# [About this exercise]
Return the run of lines below that opens with the line containing "This screenshot has width=800, height=450." and closes with the line containing "Tap the red X icon", keeping each one exact.

# [Provided records]
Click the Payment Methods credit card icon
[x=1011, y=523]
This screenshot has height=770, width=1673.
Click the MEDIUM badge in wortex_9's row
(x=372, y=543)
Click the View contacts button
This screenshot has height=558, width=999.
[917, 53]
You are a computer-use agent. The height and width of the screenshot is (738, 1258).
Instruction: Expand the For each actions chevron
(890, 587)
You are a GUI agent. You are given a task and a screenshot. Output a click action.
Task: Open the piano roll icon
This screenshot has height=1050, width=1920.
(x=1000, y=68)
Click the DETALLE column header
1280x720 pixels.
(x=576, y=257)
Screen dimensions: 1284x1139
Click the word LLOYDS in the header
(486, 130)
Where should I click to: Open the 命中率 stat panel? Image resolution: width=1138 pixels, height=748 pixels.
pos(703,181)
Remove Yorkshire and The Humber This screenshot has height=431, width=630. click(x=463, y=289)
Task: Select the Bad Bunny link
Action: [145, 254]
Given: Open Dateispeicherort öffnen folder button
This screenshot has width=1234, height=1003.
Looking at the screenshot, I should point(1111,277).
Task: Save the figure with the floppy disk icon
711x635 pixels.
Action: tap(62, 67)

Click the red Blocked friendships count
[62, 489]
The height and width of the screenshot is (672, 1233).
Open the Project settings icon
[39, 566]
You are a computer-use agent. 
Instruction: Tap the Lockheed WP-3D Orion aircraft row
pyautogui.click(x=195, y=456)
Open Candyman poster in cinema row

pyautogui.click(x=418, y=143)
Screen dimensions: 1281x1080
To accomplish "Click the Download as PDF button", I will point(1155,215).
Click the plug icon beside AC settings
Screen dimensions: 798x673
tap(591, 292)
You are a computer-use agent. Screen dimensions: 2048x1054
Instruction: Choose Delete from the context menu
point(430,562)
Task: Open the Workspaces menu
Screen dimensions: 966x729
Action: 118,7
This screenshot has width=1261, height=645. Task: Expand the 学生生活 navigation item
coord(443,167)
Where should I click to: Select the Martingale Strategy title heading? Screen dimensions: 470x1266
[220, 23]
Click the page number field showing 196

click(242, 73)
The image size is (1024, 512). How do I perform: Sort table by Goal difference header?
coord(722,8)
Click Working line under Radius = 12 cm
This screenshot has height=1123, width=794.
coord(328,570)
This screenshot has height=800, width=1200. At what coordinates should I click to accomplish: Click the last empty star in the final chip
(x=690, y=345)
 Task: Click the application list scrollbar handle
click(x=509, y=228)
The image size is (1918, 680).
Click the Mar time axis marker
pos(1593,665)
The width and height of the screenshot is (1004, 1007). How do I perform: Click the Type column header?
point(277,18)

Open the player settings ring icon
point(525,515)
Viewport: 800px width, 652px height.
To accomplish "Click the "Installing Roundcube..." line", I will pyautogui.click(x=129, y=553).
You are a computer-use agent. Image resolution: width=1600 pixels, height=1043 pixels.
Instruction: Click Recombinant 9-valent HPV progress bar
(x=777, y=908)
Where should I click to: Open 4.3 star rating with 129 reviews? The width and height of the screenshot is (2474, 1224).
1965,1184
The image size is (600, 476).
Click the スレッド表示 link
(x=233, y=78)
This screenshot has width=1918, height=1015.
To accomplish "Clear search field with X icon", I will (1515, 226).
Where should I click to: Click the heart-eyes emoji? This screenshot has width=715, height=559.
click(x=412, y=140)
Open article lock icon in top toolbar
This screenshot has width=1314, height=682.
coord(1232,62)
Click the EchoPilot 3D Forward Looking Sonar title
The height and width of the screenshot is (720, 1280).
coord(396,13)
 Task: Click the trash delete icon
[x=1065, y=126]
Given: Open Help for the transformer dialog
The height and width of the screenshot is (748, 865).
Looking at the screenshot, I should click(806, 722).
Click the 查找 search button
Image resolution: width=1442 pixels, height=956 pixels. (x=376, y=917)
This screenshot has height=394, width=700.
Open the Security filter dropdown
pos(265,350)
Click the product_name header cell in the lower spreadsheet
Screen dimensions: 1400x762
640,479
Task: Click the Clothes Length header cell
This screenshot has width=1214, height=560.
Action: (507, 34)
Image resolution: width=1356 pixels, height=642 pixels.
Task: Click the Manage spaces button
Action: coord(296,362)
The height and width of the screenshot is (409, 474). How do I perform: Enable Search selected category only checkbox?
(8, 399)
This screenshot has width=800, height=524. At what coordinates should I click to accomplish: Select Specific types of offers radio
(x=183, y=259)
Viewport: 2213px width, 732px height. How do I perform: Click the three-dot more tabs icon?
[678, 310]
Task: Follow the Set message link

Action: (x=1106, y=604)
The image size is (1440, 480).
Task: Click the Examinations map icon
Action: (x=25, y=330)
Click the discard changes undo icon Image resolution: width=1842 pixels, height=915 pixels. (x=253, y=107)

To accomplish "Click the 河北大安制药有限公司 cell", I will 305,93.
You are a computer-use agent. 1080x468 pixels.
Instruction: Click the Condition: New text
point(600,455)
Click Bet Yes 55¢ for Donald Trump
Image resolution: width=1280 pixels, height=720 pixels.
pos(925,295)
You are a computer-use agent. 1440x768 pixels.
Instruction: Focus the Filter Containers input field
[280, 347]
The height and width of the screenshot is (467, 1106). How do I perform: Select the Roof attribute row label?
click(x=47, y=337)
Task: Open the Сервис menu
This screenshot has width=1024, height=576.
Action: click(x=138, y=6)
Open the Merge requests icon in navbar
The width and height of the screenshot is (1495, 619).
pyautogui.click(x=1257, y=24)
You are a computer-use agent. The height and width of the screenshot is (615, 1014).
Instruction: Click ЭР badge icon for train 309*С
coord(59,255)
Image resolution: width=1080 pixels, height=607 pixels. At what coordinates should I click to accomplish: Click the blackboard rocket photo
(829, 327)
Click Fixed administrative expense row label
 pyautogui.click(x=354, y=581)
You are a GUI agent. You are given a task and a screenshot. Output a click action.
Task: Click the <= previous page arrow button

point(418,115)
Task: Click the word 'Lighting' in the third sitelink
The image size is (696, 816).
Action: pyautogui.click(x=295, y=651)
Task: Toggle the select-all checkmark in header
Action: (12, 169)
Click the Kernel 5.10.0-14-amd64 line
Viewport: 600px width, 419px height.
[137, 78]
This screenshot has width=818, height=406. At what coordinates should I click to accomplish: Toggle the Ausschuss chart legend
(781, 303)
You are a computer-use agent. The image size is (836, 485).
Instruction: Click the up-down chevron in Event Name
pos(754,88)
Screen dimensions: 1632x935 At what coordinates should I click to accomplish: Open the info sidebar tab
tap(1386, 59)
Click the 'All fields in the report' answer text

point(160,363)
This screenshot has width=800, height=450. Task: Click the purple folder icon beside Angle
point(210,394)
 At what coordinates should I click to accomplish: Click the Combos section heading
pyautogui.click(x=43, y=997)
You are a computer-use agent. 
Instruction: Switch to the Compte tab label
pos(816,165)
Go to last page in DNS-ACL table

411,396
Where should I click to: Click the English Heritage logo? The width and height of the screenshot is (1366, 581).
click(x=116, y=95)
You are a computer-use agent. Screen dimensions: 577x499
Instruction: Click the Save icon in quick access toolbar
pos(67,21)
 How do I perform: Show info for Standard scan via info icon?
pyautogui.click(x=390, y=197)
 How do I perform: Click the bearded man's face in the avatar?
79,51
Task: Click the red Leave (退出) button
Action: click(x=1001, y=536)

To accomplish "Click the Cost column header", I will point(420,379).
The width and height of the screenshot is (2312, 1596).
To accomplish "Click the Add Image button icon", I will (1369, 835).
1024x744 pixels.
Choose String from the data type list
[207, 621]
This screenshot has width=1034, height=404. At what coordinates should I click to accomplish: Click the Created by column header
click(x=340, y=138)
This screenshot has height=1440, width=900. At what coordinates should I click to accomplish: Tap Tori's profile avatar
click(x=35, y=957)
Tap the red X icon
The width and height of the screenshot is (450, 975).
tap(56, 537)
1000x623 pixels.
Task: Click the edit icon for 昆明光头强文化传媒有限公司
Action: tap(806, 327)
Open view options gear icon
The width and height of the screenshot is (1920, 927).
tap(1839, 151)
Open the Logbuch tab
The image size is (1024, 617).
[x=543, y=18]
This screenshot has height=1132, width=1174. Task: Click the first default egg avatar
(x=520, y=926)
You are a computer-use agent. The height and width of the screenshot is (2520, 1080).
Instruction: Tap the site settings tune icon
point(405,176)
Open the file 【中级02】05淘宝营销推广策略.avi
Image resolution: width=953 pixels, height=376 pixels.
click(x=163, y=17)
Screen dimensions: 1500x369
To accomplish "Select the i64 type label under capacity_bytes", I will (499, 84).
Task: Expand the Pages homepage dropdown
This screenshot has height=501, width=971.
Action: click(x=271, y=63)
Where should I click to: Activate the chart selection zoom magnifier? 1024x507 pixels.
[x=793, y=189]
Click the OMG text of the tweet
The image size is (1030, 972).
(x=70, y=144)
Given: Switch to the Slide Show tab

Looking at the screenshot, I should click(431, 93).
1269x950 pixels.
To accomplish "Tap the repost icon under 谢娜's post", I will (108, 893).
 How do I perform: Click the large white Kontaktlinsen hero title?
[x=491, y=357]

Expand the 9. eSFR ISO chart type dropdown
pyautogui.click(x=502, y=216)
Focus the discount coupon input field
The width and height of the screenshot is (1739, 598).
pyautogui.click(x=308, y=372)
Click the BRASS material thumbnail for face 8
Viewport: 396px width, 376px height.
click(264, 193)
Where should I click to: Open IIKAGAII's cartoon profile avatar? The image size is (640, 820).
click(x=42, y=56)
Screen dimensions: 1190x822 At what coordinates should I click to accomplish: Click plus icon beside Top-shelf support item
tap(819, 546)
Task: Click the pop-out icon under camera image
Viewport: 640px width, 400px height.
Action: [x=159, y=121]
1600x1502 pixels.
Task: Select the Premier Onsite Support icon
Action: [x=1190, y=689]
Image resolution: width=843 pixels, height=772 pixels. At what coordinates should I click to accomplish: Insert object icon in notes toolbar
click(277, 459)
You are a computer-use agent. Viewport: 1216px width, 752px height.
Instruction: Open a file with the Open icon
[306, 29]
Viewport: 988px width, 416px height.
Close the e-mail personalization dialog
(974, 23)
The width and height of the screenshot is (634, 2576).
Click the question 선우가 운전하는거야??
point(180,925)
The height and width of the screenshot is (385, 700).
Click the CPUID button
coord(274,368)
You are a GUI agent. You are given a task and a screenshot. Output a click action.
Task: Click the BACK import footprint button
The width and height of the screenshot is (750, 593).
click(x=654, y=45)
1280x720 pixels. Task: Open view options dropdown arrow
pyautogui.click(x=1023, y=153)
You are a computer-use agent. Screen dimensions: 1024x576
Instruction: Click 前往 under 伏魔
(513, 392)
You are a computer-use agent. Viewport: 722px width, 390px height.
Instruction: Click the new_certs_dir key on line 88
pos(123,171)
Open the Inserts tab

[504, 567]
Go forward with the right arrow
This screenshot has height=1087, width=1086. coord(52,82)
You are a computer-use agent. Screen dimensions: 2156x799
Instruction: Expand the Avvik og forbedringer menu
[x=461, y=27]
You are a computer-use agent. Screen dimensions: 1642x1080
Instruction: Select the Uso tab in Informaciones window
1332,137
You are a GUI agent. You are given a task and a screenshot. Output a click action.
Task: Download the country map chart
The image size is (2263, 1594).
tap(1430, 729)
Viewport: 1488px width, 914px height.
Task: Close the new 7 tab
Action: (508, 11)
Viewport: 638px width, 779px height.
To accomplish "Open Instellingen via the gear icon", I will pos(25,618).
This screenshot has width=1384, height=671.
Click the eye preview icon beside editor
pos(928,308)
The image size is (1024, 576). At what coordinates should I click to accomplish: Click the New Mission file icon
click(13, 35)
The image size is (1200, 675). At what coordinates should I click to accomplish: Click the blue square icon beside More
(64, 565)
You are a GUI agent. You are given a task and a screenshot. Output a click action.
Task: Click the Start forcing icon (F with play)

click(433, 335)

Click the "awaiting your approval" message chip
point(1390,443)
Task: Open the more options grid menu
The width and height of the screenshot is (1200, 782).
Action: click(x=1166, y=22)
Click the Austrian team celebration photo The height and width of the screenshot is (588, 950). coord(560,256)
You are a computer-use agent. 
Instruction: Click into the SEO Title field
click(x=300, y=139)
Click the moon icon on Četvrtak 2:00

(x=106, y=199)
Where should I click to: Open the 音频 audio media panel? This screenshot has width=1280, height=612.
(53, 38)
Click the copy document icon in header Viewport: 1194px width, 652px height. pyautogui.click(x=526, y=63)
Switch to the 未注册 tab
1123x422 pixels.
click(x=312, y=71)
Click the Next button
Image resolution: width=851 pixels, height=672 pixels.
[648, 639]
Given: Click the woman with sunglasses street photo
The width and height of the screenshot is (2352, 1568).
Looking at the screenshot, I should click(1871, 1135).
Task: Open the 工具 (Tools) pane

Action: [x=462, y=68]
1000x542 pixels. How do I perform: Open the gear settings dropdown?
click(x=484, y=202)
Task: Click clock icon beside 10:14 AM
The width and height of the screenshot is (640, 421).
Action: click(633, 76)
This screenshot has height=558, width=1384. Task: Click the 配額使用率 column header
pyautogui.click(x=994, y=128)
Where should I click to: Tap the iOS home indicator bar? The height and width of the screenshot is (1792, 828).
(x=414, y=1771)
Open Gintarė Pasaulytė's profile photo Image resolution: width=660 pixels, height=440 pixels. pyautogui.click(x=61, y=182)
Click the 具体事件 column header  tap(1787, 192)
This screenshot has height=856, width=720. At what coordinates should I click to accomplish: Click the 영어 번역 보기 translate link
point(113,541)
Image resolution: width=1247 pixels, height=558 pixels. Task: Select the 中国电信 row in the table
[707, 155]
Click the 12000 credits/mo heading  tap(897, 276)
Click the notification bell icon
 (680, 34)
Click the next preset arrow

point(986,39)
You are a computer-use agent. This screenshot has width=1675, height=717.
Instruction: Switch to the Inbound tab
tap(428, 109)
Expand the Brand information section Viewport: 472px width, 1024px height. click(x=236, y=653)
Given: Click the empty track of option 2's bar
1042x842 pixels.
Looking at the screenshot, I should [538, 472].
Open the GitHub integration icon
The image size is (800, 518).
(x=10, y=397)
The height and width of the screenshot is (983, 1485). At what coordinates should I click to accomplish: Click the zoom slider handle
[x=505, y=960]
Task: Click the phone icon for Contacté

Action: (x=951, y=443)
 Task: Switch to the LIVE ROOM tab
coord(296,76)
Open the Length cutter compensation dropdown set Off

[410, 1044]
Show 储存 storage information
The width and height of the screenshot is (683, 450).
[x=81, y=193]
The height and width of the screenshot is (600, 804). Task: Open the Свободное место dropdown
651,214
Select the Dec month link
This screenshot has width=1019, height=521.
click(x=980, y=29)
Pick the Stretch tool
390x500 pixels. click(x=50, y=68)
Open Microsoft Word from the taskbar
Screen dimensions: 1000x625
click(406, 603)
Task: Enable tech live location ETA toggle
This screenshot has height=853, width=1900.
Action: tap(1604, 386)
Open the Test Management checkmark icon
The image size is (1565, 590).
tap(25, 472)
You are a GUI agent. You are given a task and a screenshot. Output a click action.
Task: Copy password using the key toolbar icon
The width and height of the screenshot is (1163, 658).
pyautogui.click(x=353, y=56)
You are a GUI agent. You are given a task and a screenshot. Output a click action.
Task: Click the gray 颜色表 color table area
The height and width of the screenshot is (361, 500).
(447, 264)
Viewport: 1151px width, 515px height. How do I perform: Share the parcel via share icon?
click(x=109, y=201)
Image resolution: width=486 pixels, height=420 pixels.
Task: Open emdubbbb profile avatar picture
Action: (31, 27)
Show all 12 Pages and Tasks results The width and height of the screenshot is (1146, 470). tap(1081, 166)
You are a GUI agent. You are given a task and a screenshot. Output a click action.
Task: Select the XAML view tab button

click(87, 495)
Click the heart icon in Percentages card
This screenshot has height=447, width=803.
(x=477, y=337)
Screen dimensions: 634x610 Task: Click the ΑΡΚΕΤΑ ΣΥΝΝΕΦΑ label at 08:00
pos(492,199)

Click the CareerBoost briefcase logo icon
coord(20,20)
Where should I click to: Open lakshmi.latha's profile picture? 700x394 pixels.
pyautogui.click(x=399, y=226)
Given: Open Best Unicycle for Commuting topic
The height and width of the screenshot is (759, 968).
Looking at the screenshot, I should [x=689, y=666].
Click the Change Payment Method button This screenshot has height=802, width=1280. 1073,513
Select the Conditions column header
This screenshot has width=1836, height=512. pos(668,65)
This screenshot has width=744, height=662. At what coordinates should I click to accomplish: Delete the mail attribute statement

# [Output for this exercise]
This screenshot has width=800, height=450. Task: Click the purple folder icon beside Angle
point(210,394)
 At what coordinates should I click to accomplish: Click the Combos section heading
pyautogui.click(x=43, y=997)
You are a computer-use agent. 
Instruction: Switch to the Compte tab label
pos(816,165)
Go to last page in DNS-ACL table

411,396
Where should I click to: Click the English Heritage logo? The width and height of the screenshot is (1366, 581).
click(x=116, y=95)
You are a computer-use agent. Screen dimensions: 577x499
Instruction: Click the Save icon in quick access toolbar
pos(67,21)
 How do I perform: Show info for Standard scan via info icon?
pyautogui.click(x=390, y=197)
 How do I perform: Click the bearded man's face in the avatar?
79,51
Task: Click the red Leave (退出) button
Action: click(x=1001, y=536)

To accomplish "Click the Cost column header", I will point(420,379).
The width and height of the screenshot is (2312, 1596).
To accomplish "Click the Add Image button icon", I will (1369, 835).
1024x744 pixels.
Choose String from the data type list
[207, 621]
This screenshot has width=1034, height=404. At what coordinates should I click to accomplish: Click the Created by column header
click(x=340, y=138)
This screenshot has height=1440, width=900. At what coordinates should I click to accomplish: Tap Tori's profile avatar
click(x=35, y=957)
Tap the red X icon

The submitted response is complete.